Commodore Anthony John Marsden Hogg AFC is a British former military officer who served as the Devon and Cornwall Police and Crime Commissioner (PCC), representing the Conservative Party. He was the first person to hold the post and was elected on 15 November 2012.

==Early life==
He was educated at Cheltenham College.

==Career==
===Military service===
Hogg joined the Royal Navy after completing his A-levels. He received his officer training at Britannia Royal Naval College in Dartmouth, Devon.

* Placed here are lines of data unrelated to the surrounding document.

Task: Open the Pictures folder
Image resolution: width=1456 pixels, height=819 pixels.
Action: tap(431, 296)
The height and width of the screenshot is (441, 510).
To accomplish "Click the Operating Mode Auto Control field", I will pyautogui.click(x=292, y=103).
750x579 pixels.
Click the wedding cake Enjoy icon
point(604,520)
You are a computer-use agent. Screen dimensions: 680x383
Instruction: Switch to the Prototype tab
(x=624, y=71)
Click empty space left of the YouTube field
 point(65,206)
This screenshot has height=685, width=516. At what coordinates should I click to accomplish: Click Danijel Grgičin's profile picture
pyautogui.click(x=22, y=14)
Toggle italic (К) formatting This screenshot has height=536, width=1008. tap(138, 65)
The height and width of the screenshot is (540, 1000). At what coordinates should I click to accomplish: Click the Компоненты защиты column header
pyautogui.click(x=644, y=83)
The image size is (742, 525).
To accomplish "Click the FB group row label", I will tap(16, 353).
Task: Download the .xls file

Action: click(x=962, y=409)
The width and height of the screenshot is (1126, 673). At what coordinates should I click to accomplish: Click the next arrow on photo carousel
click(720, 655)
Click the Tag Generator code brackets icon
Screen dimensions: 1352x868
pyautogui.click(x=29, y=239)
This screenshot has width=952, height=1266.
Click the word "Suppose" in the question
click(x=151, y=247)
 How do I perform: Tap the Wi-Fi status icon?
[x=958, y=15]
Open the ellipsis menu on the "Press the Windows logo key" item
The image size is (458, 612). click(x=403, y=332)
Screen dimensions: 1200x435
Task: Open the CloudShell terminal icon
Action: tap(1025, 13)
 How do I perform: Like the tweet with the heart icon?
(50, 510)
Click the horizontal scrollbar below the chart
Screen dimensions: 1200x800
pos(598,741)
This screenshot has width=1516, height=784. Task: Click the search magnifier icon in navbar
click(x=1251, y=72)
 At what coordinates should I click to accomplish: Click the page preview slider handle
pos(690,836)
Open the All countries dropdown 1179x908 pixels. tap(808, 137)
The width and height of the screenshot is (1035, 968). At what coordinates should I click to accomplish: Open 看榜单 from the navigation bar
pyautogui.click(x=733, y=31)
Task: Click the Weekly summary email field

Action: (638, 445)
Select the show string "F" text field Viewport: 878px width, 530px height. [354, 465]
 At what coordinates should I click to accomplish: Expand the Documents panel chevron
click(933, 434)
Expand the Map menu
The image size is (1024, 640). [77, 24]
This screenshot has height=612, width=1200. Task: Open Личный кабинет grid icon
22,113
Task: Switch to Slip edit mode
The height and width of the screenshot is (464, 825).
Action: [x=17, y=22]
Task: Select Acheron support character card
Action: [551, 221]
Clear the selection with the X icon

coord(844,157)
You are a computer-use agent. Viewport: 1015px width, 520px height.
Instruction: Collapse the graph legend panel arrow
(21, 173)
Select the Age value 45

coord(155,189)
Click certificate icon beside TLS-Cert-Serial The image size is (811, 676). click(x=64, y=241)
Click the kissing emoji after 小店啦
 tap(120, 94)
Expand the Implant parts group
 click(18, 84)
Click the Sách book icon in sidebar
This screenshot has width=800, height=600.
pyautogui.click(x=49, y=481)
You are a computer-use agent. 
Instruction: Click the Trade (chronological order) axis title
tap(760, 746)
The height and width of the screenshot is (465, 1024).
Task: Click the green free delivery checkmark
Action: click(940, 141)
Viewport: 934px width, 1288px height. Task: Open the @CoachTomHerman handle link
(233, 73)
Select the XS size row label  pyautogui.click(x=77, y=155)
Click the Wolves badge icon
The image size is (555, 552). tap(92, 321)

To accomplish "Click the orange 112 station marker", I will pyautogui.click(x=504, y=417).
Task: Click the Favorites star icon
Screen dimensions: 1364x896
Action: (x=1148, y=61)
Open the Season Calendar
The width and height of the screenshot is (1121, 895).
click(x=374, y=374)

His commission was confirmed on 1 September 1972 and he was granted the rank of sub lieutenant with seniority from 1 September 1970. He was promoted to lieutenant on 16 September 1973. Hogg's subsequent career involved a mix of helicopter and ship command postings and work in the Ministry of Defence including the role of appointer for the Fleet Air Arm and Director Naval Operations, aviation.

===Subsequent career===
Hogg joined Westland Helicopters, later AgustaWestland, in 2000 immediately after leaving the Royal Navy. His role was as one of three Defence Advisers advising the Westand Board in interaction with a primary customer the Royal Navy and wider Ministry Of Defence.

In 2007, Hogg returned to Cornwall to take up the position as Chief Executive of a local charity in Cornwall: BF Adventure, which employed outdoor adventure to build confidence, life skills and improved behaviour in some of Cornwall's disadvantaged young people. He left that post in 2011.

=== Police and crime commissioner ===
Hogg was elected as PCC on 15 November 2012. He resigned from the Conservative Party in April 2016 in protest at the lack of government publicity given to the second round of elections for the post. He was succeeded by Alison Hernandez on 6 May 2016.

==Personal life==
Hogg is married to Chrissie. Together they have two children: Simon and Max. They live in Helston, Cornwall.

==Honours and decorations==

|  | Air Force Cross | (1978) |

An Air Force Cross was awarded for the rescue of crew from the Grimsby trawler Ben Asdale. Hogg was the primary pilot of a Royal Navy Sea King rescue helicopter of 706 Naval Air Squadron on the night of 30 December 1978.